Top of SOURCE RECORDS

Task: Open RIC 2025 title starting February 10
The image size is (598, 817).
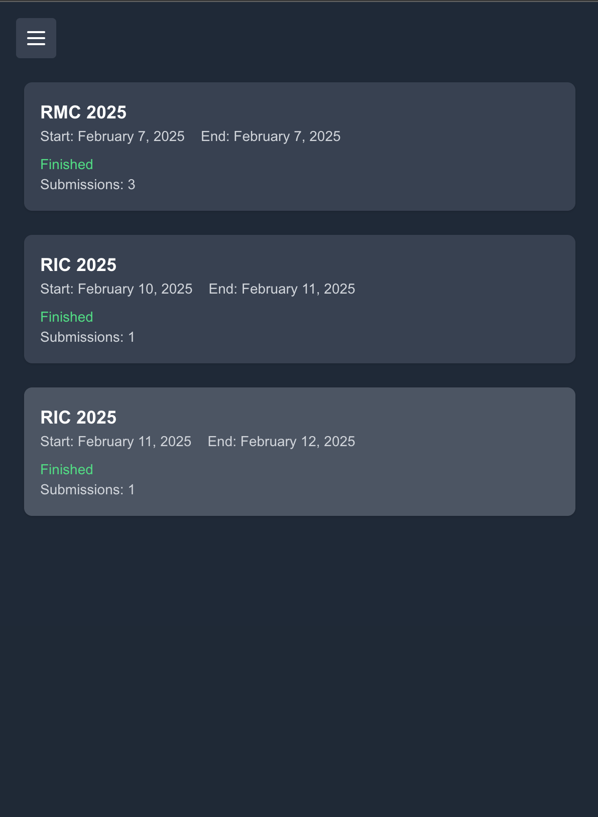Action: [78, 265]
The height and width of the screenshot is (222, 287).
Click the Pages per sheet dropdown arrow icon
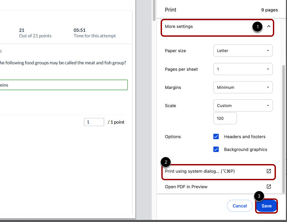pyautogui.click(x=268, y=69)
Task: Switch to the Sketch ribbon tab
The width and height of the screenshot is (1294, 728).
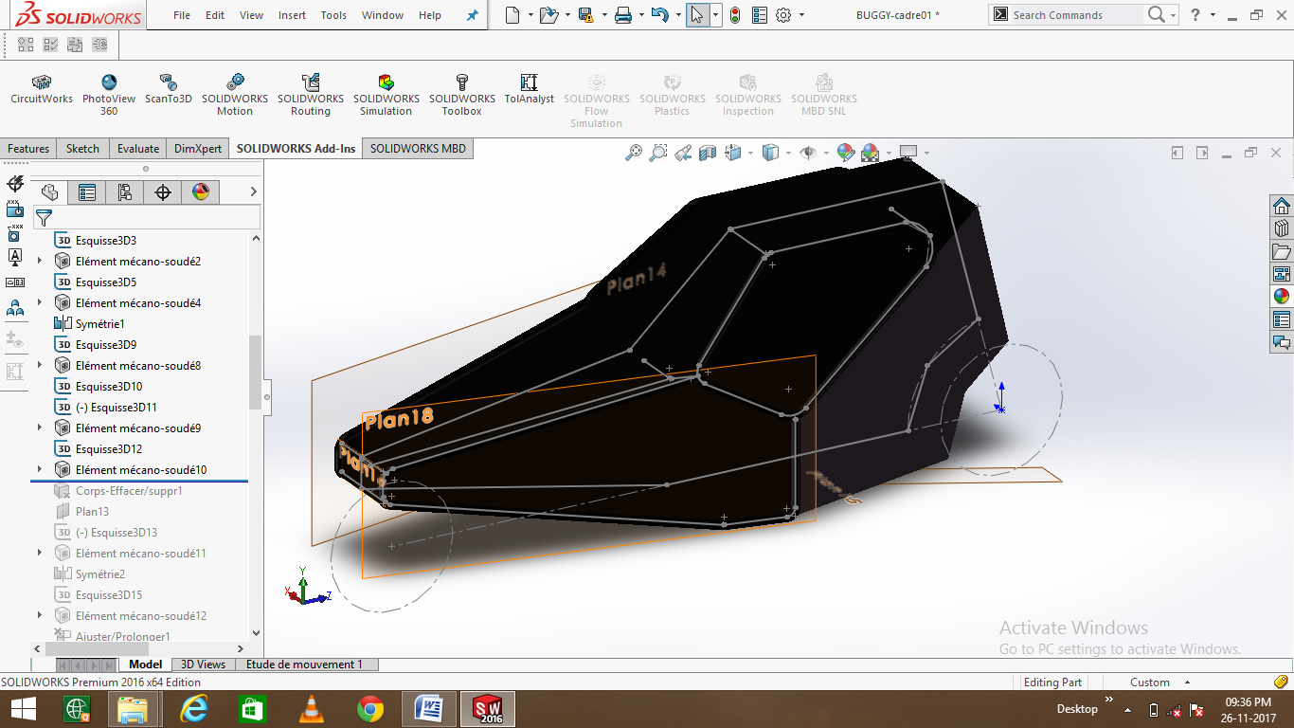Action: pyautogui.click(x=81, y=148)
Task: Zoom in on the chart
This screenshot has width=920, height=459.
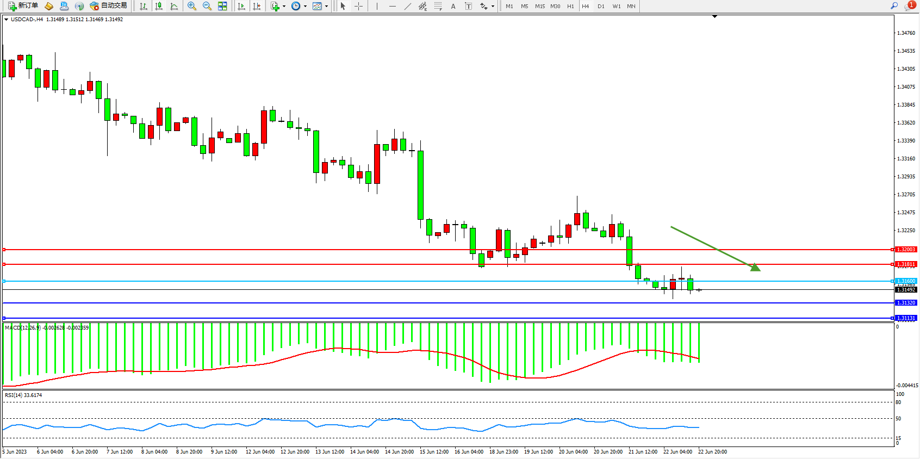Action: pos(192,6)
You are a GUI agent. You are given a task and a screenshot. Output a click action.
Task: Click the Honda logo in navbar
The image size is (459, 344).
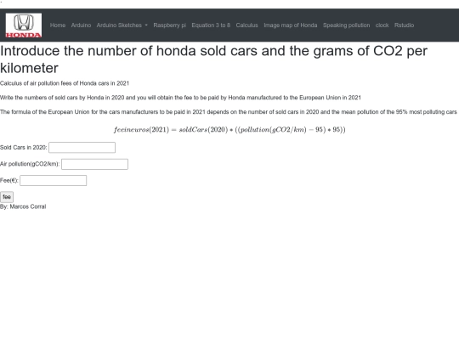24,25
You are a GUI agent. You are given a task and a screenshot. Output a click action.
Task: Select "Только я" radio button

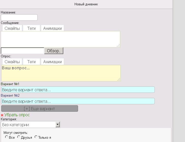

Bottom of SOURCE RECORDS

The job here is to retype the data exactly, with no pictures included.

Task: Open RIC 2025 title starting February 10
The image size is (598, 817).
Action: [78, 265]
The height and width of the screenshot is (222, 287).
Click the Pages per sheet dropdown arrow icon
pyautogui.click(x=268, y=69)
Task: Switch to the Sketch ribbon tab
The width and height of the screenshot is (1294, 728).
Action: pyautogui.click(x=81, y=148)
Task: Zoom in on the chart
This screenshot has width=920, height=459.
Action: pos(192,6)
You are a GUI agent. You are given a task and a screenshot. Output a click action.
Task: Click the Honda logo in navbar
The image size is (459, 344).
24,25
You are a GUI agent. You are given a task and a screenshot. Output a click action.
Task: Select "Только я" radio button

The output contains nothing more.